> **Work to complete**: Return the lines of the data below, from the one containing "Given: Click the New York bridge icon" through the very last, exactly and with both ends included; no pictures.

::: Material shown :::

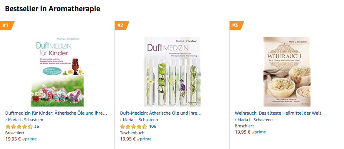
Task: Click star rating of Duftmedizin für Kinder
Action: (x=19, y=127)
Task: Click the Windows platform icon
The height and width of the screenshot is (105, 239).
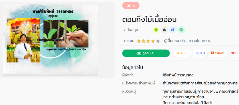Action: (x=173, y=30)
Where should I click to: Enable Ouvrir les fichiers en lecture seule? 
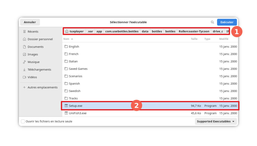23,122
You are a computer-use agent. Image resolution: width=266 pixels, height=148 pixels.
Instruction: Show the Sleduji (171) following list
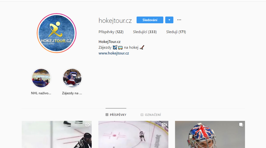click(176, 32)
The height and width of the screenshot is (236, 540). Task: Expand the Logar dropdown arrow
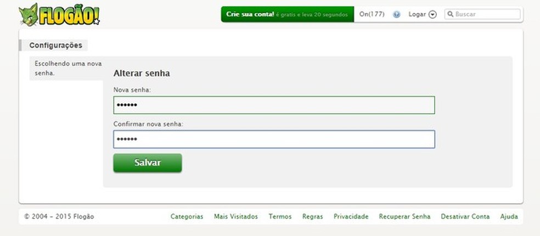pos(433,14)
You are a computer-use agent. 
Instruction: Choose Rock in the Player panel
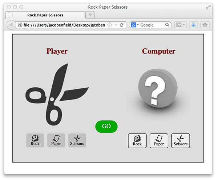tap(35, 140)
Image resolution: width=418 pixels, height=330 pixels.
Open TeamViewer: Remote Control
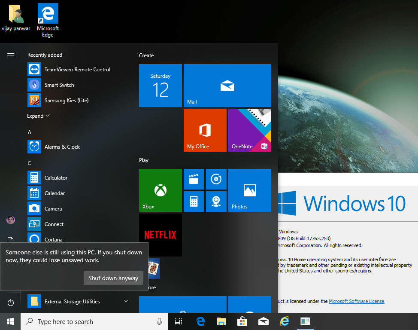(x=77, y=69)
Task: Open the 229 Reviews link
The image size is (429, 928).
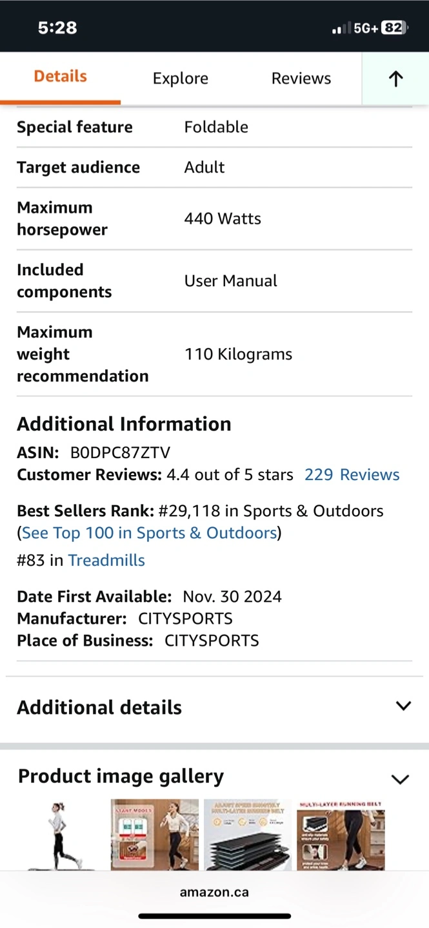Action: (352, 475)
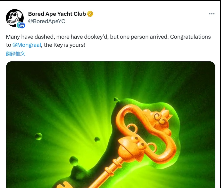The height and width of the screenshot is (188, 221).
Task: Open the Bored Ape Yacht Club display name
Action: (x=57, y=14)
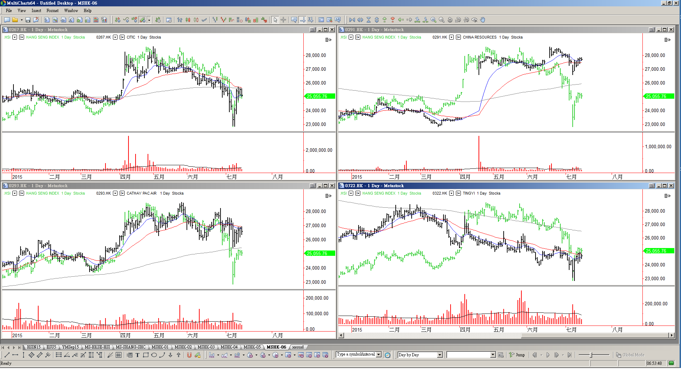This screenshot has height=374, width=681.
Task: Switch to the MS-HKSE-HSI workspace tab
Action: click(x=97, y=347)
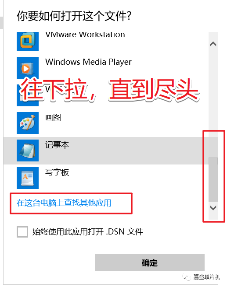Click the 始终使用此应用打开 .DSN 文件 label
Image resolution: width=227 pixels, height=287 pixels.
pyautogui.click(x=88, y=232)
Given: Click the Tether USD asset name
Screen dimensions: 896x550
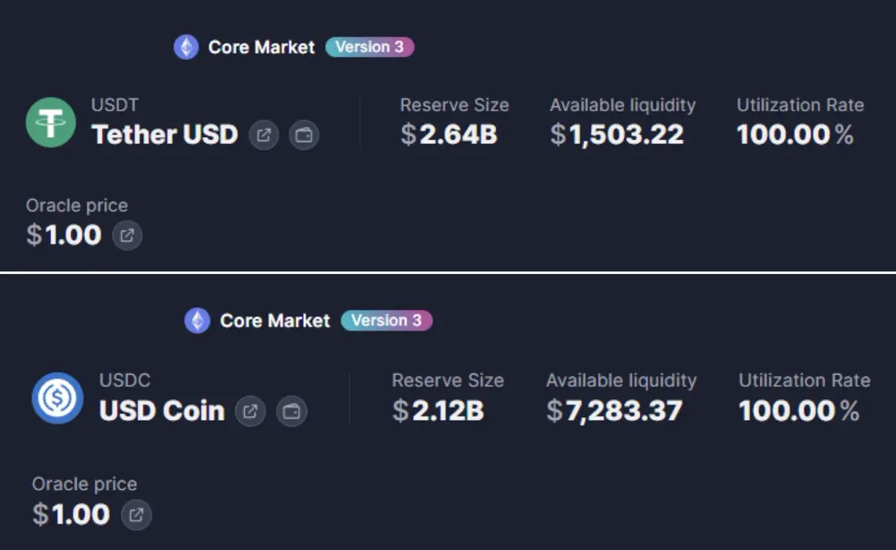Looking at the screenshot, I should (x=164, y=135).
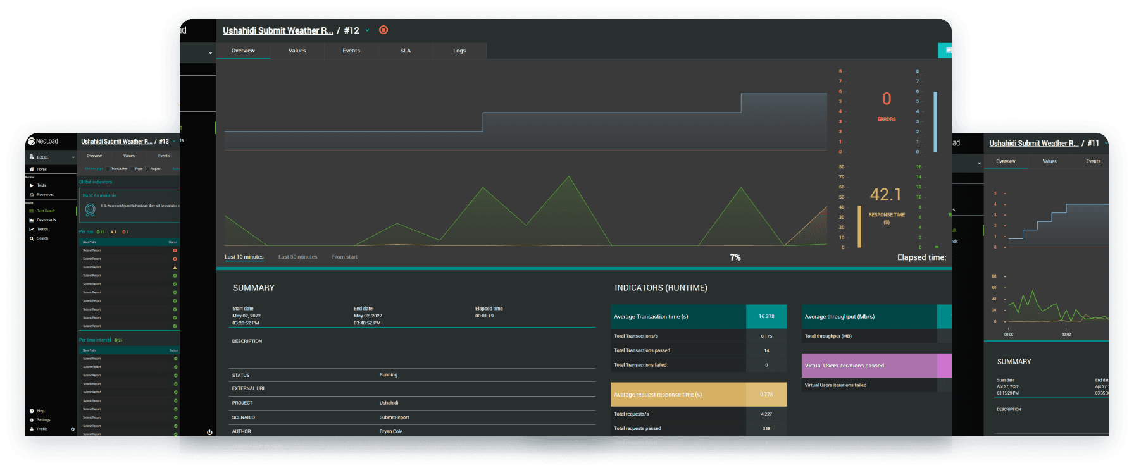Switch to the Logs tab
Screen dimensions: 1134x468
pyautogui.click(x=459, y=51)
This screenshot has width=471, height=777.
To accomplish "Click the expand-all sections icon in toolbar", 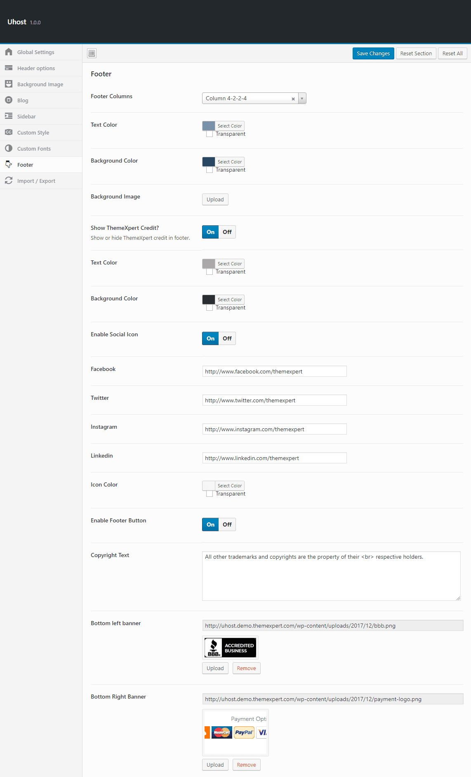I will tap(92, 53).
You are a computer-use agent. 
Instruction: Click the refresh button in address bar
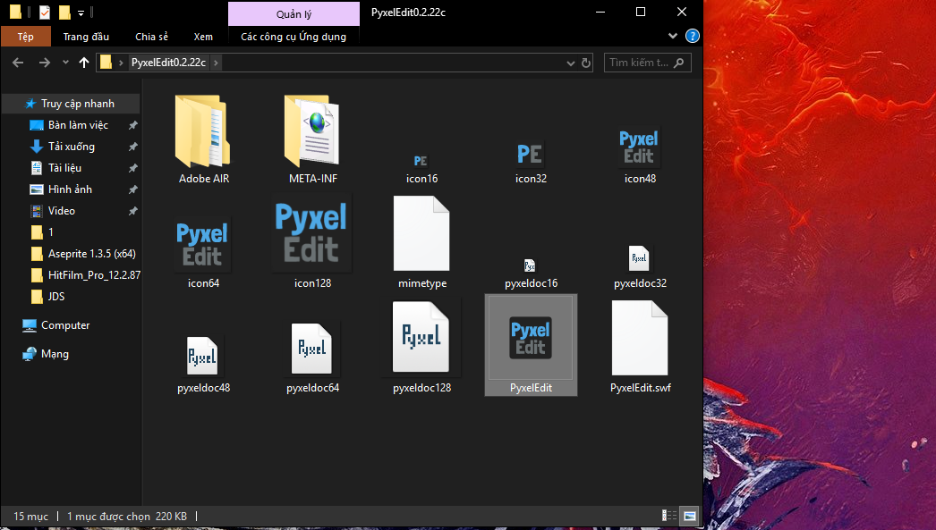point(586,63)
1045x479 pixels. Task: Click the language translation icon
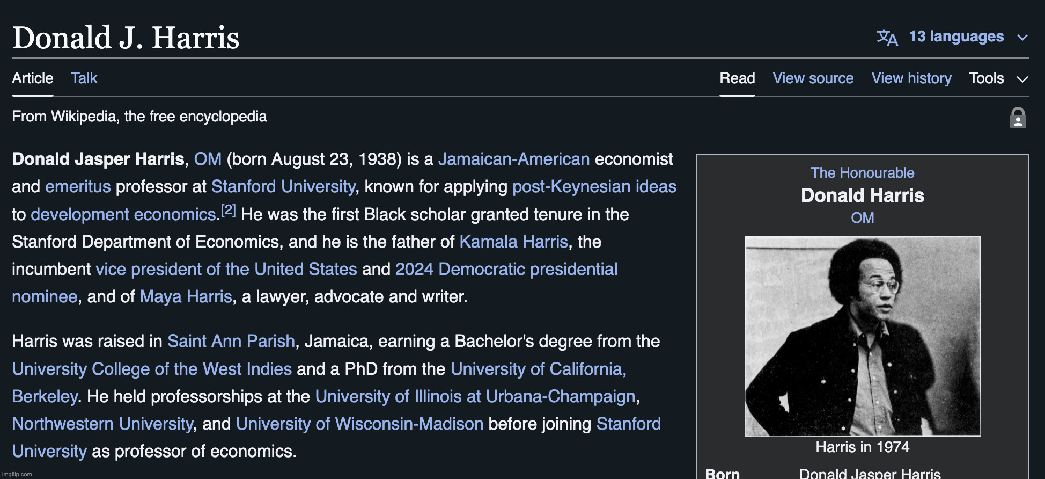pyautogui.click(x=887, y=38)
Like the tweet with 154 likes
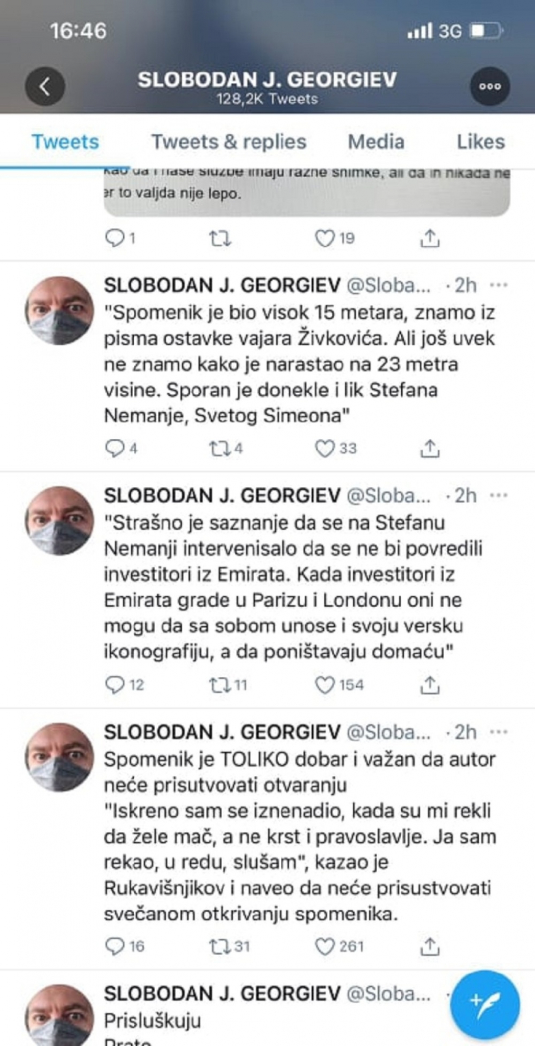Screen dimensions: 535x1046 [x=325, y=683]
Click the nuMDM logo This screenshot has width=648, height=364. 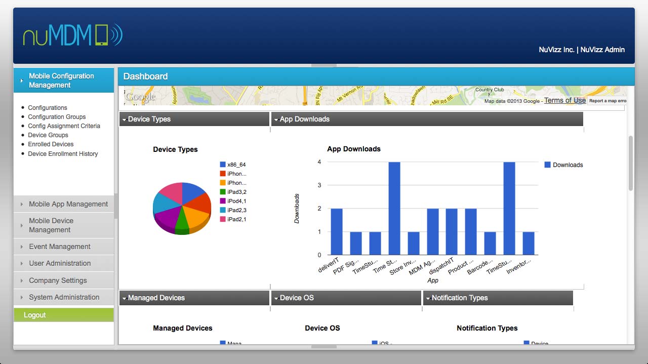pos(73,35)
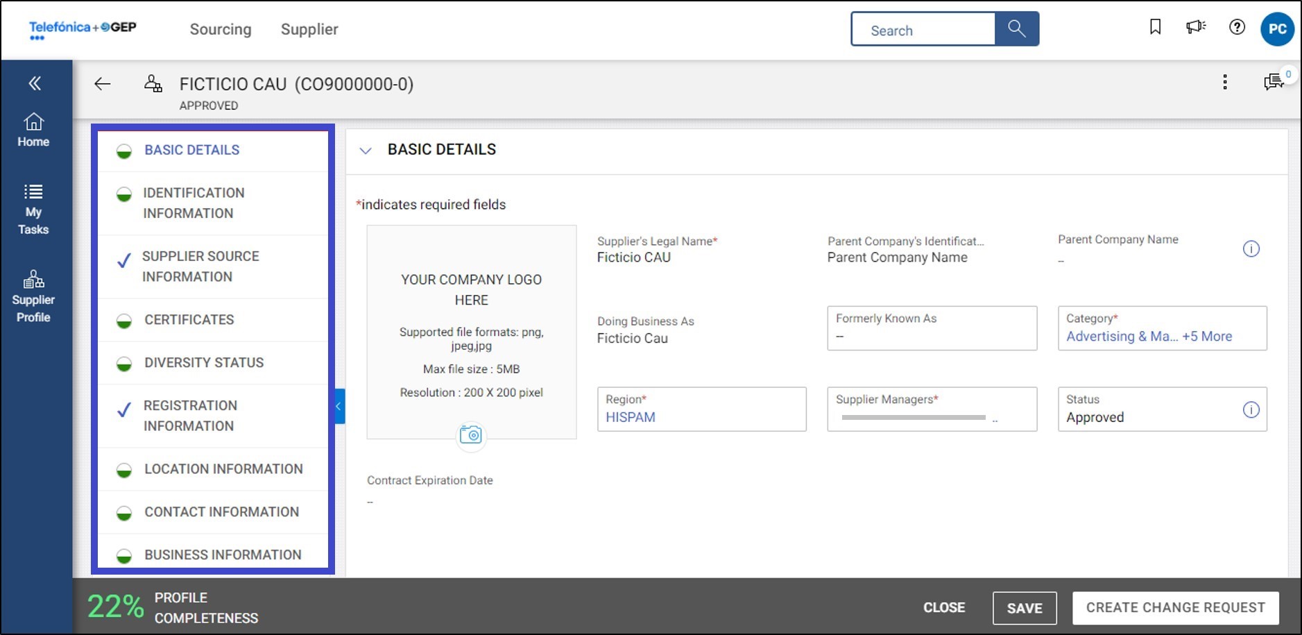
Task: Collapse the Basic Details section chevron
Action: coord(366,151)
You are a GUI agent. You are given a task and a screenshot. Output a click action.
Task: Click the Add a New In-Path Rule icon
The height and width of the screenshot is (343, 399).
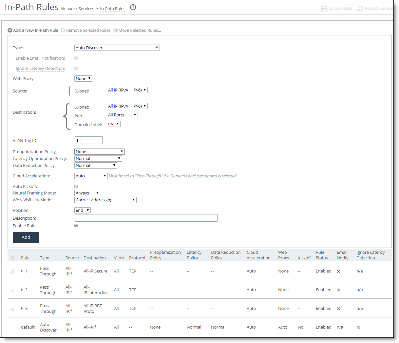click(x=10, y=30)
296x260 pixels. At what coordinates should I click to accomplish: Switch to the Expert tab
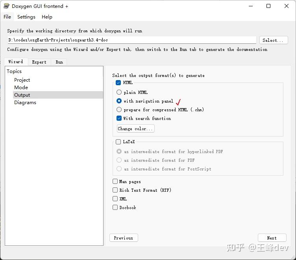pos(39,62)
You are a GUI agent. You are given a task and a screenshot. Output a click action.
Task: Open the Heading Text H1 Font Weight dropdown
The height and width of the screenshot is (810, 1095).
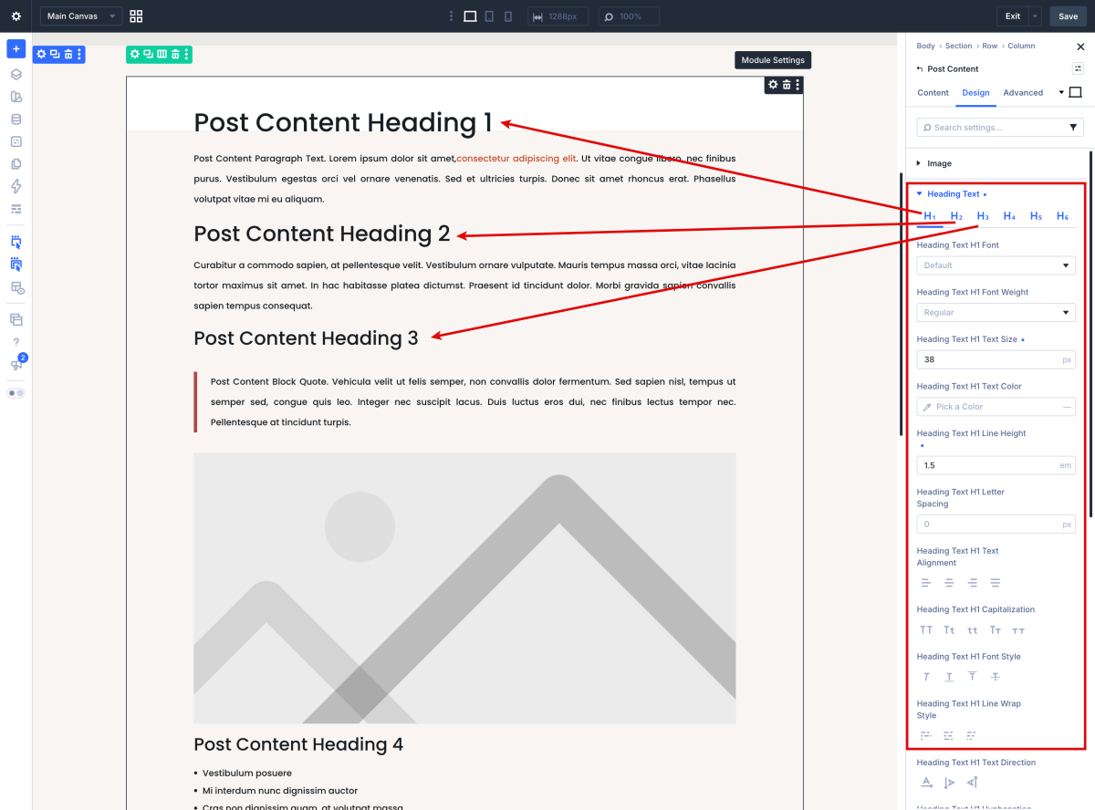tap(996, 313)
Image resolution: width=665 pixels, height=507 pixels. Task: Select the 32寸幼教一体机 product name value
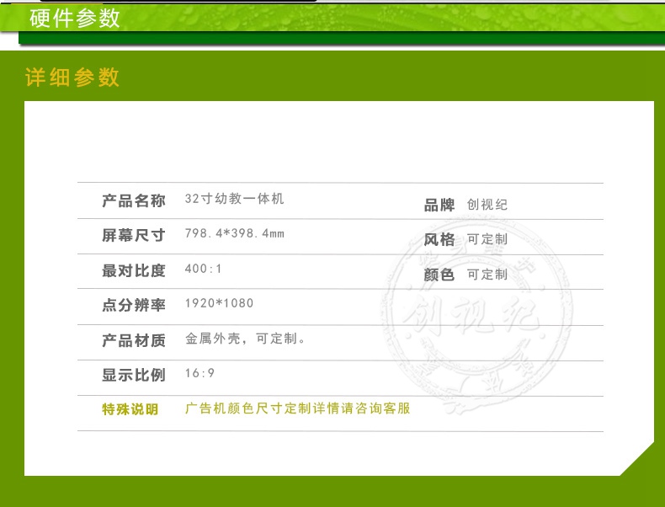pyautogui.click(x=235, y=200)
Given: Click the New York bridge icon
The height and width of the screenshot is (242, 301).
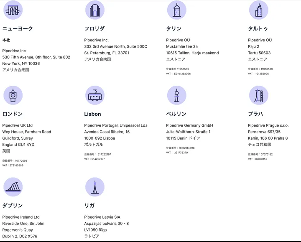Looking at the screenshot, I should click(x=13, y=10).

:::

> **Result**:
Given: Click the New York bridge icon
The height and width of the screenshot is (242, 301).
Looking at the screenshot, I should click(x=13, y=10).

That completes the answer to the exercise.